One important point is that $X$ and $X'$ have the same topological space, since $i:X'\rightarrow X$ is a nilpotent immersion. In particular $M$ is already a sheaf on $|X|=|X'|$ (of $\mathcal{O}_X$-modules). Since $\mathcal{O}_{X'}=\mathcal{O}_X\oplus \mathcal{O}_X[\varepsilon]$, to give $M$ the structure of a sheaf of $\mathcal{O}_{X'}$-modules you only need to define the action of $\varepsilon$, as Mike Skirvin points out in his comment.

So you define multiplication by $\varepsilon$ by the composition $M\stackrel{g}{\to} L\stackrel{f}{\to} M$ of the two maps given by the extension (notice that this is $\mathcal{O}_X$-linear, and its square is zero). This makes $M$ a sheaf of $\mathcal{O}_{X'}$-modules, and moreover using the local criterion of flatness you can check that it is flat over the base $D$.

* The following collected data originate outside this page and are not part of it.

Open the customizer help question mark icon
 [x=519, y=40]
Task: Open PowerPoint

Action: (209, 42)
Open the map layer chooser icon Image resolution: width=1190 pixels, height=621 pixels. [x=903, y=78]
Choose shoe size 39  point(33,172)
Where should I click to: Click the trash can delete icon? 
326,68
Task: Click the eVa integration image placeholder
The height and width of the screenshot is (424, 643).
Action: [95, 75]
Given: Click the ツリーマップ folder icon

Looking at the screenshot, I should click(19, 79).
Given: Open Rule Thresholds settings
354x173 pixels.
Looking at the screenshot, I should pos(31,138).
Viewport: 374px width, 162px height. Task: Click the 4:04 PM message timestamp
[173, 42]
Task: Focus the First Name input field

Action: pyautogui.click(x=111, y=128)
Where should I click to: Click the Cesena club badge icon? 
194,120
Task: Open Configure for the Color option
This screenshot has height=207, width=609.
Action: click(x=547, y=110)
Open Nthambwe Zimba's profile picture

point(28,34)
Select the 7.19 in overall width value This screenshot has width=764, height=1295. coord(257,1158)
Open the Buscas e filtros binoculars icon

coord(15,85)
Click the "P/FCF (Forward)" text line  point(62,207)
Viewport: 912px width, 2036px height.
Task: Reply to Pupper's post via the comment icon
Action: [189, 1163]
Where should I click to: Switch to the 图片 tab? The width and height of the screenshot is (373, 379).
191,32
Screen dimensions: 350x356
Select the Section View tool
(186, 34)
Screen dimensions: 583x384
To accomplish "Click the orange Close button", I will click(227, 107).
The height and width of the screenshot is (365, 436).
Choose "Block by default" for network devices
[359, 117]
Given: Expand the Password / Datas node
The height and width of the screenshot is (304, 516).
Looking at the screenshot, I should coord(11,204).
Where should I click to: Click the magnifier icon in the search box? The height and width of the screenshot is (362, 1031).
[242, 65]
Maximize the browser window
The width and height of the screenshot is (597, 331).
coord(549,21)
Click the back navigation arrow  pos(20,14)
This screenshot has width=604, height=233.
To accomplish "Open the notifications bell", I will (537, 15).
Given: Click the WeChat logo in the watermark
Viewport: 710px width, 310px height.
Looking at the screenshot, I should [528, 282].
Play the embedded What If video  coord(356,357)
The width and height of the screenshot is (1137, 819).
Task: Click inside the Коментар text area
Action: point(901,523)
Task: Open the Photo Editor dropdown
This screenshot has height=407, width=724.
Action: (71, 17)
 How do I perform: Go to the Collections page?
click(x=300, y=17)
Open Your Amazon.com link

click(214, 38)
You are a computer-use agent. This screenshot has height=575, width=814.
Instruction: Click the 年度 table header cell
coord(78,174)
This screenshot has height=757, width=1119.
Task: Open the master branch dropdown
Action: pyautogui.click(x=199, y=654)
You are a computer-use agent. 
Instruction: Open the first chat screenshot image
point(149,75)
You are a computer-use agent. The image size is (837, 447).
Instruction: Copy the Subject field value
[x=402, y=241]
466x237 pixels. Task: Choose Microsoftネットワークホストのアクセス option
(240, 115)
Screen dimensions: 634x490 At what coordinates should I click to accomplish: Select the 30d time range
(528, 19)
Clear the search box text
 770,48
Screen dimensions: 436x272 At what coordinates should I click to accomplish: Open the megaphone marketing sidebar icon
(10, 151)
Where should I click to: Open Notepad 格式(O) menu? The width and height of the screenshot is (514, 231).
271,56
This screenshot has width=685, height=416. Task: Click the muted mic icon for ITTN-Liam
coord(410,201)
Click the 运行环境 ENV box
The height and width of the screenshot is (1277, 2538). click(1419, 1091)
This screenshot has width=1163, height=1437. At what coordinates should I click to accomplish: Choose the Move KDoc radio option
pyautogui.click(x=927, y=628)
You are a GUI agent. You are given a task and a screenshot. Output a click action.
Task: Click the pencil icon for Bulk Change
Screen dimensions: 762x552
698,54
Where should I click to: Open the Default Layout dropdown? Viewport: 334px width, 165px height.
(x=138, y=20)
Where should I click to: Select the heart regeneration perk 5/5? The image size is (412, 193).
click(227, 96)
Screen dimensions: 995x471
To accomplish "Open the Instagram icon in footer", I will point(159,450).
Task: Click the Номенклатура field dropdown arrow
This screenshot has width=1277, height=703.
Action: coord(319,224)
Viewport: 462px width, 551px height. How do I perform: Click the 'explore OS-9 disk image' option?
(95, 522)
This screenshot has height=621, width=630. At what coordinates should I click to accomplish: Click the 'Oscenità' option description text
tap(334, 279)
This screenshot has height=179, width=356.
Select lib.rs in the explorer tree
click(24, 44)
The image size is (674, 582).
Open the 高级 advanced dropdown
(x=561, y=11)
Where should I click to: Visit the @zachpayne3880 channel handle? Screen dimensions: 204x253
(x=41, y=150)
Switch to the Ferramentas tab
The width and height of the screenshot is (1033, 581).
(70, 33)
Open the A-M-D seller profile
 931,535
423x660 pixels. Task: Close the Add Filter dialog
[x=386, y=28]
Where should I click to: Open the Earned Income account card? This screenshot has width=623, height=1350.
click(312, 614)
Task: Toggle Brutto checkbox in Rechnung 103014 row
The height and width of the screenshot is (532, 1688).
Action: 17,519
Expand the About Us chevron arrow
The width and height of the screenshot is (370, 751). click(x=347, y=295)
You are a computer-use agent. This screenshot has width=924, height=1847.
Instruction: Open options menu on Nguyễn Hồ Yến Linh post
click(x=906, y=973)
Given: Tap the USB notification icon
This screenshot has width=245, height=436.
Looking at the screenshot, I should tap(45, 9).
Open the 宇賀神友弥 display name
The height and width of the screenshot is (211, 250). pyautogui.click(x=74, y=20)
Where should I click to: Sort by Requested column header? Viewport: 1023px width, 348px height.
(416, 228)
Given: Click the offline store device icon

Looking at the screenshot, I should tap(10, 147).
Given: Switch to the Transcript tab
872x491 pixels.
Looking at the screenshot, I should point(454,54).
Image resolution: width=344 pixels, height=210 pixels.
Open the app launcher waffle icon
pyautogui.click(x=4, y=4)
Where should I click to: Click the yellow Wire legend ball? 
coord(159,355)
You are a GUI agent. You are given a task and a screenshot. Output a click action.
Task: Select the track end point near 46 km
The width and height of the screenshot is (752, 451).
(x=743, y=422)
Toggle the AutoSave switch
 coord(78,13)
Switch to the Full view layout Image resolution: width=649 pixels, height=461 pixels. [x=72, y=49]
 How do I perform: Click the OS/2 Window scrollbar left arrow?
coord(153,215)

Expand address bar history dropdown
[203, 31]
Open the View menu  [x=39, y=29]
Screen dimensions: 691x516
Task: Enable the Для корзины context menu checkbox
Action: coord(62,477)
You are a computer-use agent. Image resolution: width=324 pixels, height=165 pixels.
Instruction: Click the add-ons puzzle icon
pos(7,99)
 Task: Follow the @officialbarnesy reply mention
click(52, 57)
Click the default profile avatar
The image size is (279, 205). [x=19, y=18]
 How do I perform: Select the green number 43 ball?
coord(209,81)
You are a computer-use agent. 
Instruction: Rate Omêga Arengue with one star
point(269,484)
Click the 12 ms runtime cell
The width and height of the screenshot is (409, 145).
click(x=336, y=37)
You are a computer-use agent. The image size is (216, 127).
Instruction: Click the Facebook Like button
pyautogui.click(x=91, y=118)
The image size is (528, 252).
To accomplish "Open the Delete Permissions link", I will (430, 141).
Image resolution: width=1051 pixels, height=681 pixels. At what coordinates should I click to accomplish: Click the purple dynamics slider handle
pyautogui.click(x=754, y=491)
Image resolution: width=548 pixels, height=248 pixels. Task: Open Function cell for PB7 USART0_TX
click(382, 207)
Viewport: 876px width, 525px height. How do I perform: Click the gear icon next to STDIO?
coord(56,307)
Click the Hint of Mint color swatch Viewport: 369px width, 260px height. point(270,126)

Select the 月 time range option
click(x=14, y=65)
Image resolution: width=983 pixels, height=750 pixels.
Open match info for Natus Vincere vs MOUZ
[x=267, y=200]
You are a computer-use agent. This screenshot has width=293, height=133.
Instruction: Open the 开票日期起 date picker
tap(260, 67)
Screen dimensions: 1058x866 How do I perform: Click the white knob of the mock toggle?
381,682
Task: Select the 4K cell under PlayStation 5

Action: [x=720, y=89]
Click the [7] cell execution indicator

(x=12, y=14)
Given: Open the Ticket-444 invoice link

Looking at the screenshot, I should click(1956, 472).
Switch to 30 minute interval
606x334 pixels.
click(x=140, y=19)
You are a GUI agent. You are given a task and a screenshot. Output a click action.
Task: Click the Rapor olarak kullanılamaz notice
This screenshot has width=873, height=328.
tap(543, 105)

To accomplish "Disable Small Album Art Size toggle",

Now since $|X|=|X'|$ and $\mathcal{O}_X=\mathcal{O}_{X'}/(\varepsilon\cdot\mathcal{O}_{X'})$, you have $i^*(M)=M\otimes_{\mathcal{O}_X'}\mathcal{O}_X=M/(\varepsilon \cdot M)=M/f(L)=L$, since by definition of the action of $\varepsilon$, $\varepsilon \cdot M=f(L)$.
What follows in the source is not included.